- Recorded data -
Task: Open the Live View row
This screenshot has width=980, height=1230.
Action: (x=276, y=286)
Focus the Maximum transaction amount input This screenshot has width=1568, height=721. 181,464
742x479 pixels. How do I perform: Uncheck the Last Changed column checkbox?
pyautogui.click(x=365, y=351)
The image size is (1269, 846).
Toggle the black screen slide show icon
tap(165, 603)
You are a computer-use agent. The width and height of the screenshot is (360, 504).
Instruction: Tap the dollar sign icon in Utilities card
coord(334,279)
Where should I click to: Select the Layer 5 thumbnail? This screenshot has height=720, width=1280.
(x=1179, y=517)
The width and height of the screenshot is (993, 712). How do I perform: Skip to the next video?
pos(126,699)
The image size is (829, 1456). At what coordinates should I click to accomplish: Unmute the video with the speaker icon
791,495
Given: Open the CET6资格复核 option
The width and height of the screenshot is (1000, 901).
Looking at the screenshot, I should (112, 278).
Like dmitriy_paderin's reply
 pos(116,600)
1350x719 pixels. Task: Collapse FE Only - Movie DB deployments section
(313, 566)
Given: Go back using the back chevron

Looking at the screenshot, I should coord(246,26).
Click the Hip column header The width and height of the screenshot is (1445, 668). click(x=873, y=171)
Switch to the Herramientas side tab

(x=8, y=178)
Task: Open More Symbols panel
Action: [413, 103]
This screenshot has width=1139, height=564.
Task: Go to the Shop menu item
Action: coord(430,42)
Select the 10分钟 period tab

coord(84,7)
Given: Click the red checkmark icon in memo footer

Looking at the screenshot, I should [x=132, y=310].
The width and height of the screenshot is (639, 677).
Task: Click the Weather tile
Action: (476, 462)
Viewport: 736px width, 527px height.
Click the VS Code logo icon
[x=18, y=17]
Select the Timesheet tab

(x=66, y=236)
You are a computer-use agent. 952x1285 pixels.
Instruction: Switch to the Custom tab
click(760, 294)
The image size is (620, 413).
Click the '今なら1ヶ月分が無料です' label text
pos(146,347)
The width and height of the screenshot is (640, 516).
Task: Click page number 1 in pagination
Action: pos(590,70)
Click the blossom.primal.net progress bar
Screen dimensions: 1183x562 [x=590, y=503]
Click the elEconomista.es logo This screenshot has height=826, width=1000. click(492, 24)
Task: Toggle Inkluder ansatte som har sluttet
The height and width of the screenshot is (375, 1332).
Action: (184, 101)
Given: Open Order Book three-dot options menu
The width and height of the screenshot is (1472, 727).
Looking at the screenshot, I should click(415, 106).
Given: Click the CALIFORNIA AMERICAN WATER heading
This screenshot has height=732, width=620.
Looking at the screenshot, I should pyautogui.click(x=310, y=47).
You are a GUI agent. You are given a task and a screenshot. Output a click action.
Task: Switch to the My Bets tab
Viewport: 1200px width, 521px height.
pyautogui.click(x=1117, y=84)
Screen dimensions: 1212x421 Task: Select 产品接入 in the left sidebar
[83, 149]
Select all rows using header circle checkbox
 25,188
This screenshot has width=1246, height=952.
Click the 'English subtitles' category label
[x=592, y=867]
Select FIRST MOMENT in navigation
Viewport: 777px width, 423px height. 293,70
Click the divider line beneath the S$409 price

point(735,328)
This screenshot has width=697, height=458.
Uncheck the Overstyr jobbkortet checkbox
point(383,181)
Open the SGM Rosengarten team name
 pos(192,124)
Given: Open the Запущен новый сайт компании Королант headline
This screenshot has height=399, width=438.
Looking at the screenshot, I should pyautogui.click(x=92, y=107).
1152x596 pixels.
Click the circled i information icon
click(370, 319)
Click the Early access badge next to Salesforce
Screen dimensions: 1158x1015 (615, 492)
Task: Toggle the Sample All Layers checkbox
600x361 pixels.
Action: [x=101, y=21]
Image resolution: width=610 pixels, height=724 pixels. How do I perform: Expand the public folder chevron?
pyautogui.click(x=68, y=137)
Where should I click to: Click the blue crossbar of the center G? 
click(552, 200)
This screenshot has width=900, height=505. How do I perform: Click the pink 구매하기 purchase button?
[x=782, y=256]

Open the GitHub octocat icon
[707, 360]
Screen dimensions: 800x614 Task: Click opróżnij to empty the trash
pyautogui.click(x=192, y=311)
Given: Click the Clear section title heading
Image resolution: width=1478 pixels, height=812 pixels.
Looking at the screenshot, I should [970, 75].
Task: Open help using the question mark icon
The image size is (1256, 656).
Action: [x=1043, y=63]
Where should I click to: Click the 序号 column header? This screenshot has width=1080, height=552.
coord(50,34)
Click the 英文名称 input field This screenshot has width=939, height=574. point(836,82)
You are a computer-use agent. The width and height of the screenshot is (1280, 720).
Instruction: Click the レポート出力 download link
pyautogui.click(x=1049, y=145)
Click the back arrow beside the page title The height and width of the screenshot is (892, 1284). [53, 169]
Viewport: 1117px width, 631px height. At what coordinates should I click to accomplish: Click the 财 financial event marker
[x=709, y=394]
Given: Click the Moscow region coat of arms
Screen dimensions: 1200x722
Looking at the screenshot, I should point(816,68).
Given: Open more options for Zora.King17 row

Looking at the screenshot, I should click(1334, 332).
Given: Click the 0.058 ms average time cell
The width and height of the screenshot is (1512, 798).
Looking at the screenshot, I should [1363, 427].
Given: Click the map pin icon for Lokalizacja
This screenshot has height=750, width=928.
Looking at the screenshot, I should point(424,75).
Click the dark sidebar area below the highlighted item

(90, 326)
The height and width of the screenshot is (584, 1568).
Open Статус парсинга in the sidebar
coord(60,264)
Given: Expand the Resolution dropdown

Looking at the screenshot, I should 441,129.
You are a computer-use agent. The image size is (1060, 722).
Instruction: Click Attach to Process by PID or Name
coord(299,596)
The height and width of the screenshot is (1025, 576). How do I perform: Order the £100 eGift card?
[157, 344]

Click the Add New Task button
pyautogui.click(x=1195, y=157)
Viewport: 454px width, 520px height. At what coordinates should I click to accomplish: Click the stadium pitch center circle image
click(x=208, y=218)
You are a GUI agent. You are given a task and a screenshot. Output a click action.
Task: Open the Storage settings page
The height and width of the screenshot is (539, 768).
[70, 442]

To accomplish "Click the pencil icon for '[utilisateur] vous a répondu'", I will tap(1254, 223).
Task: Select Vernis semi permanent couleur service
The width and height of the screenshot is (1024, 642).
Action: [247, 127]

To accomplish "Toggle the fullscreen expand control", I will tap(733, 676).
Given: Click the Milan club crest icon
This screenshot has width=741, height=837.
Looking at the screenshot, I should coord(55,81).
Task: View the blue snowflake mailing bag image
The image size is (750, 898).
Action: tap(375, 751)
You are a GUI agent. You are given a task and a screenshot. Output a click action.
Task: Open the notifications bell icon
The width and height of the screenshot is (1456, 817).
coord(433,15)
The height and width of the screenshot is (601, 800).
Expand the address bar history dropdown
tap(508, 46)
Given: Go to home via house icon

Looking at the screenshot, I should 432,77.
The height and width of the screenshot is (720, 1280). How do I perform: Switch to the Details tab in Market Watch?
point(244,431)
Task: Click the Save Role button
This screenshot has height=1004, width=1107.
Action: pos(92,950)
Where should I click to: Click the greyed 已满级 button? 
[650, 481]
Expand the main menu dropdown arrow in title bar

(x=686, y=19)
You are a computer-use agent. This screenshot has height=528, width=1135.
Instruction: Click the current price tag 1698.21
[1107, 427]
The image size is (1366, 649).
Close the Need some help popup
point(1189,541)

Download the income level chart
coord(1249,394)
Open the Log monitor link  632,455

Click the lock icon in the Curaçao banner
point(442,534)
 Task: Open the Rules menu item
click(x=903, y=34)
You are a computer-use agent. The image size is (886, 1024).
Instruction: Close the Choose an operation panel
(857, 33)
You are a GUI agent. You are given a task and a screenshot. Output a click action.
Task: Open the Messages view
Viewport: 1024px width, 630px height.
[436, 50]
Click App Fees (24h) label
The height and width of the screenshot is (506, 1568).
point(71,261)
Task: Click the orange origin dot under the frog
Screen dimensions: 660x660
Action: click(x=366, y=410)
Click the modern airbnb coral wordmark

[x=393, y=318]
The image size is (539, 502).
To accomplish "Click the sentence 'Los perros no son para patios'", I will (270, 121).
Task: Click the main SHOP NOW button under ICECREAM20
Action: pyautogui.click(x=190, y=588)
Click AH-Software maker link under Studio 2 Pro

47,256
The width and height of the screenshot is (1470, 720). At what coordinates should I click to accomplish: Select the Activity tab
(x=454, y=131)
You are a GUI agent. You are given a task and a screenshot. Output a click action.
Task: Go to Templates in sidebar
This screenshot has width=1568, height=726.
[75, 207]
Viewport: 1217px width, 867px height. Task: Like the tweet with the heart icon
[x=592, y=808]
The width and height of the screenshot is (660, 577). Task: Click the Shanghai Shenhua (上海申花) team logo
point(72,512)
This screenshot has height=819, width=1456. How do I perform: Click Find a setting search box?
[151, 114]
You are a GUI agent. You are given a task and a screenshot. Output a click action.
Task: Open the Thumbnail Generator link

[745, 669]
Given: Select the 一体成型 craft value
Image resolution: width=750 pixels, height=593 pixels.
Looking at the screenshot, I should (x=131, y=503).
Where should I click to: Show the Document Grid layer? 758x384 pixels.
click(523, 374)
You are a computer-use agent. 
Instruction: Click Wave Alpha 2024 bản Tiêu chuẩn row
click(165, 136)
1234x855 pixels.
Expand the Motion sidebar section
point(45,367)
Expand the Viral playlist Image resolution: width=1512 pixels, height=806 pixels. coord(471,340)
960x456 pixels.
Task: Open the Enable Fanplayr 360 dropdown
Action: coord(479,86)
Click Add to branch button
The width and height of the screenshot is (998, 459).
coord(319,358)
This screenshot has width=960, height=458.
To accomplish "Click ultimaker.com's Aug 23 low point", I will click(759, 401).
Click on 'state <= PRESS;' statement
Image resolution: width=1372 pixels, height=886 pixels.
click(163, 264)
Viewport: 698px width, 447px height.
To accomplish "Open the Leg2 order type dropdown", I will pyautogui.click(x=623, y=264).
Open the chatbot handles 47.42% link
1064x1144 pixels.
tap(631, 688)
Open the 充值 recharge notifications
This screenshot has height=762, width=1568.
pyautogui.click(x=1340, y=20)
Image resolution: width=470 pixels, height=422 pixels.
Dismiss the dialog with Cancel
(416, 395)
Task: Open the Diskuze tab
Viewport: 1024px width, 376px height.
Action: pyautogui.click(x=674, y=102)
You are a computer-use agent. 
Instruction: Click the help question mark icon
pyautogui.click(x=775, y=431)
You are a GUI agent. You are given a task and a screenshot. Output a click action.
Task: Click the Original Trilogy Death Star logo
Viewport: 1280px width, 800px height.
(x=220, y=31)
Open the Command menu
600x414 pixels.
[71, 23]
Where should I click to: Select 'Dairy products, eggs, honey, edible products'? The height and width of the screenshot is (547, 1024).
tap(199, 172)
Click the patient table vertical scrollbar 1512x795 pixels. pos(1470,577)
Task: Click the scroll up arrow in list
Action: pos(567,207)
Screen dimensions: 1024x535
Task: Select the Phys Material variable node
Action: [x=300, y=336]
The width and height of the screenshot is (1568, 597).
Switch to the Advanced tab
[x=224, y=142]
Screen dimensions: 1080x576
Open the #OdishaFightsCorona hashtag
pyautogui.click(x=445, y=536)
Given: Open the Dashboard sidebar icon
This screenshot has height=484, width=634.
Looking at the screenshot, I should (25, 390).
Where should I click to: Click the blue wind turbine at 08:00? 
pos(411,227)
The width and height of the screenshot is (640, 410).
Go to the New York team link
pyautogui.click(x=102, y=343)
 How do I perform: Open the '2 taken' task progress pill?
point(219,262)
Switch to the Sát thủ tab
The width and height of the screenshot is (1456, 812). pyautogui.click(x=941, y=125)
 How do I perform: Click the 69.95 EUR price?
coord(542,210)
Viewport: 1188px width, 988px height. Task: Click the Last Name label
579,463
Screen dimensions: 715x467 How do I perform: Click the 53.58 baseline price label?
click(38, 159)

- Exercise requirements -
Among the lines above, count those containing "computer", and give only the number.

- Result of the task -
8